=== Material to process ===
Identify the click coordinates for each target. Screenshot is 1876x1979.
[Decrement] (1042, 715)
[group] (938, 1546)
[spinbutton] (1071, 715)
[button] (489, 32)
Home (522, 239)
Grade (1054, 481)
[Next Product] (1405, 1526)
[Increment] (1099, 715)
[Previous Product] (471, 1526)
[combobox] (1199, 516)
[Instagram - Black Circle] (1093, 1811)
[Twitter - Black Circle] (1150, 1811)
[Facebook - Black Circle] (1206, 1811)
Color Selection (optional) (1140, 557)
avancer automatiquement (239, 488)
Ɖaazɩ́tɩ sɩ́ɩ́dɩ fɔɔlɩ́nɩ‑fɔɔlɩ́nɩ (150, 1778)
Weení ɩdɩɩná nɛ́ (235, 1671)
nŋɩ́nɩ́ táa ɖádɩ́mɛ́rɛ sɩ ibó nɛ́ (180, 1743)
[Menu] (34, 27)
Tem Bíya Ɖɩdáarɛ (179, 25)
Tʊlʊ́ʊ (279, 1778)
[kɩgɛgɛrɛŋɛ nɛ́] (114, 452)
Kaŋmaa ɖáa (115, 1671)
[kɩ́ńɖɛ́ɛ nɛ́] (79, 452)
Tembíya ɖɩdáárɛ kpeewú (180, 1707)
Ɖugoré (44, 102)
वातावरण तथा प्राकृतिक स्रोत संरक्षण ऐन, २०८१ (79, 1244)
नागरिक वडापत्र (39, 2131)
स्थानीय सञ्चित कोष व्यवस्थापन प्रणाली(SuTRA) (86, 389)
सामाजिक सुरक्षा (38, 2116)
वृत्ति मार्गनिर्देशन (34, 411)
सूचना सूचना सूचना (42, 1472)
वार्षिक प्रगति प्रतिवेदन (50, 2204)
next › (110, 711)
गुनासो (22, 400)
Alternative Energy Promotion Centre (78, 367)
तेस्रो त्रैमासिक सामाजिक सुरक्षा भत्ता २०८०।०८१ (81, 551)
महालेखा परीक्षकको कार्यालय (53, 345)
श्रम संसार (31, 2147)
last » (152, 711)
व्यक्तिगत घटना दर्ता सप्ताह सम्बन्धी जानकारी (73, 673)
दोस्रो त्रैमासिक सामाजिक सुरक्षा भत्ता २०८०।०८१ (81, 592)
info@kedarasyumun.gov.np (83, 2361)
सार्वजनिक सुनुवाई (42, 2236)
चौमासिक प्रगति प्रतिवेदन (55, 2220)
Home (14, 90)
===
What to do
Please reproduce, exactly as they appear above, the lines from the line containing "[kɩgɛgɛrɛŋɛ nɛ́] (114, 452)" up to and including the line containing "व्यक्तिगत घटना दर्ता".

Written answer
[kɩgɛgɛrɛŋɛ nɛ́] (114, 452)
Kaŋmaa ɖáa (115, 1671)
[kɩ́ńɖɛ́ɛ nɛ́] (79, 452)
Tembíya ɖɩdáárɛ kpeewú (180, 1707)
Ɖugoré (44, 102)
वातावरण तथा प्राकृतिक स्रोत संरक्षण ऐन, २०८१ (79, 1244)
नागरिक वडापत्र (39, 2131)
स्थानीय सञ्चित कोष व्यवस्थापन प्रणाली(SuTRA) (86, 389)
सामाजिक सुरक्षा (38, 2116)
वृत्ति मार्गनिर्देशन (34, 411)
सूचना सूचना सूचना (42, 1472)
वार्षिक प्रगति प्रतिवेदन (50, 2204)
next › (110, 711)
गुनासो (22, 400)
Alternative Energy Promotion Centre (78, 367)
तेस्रो त्रैमासिक सामाजिक सुरक्षा भत्ता २०८०।०८१ (81, 551)
महालेखा परीक्षकको कार्यालय (53, 345)
श्रम संसार (31, 2147)
last » (152, 711)
व्यक्तिगत घटना दर्ता सप्ताह सम्बन्धी जानकारी (73, 673)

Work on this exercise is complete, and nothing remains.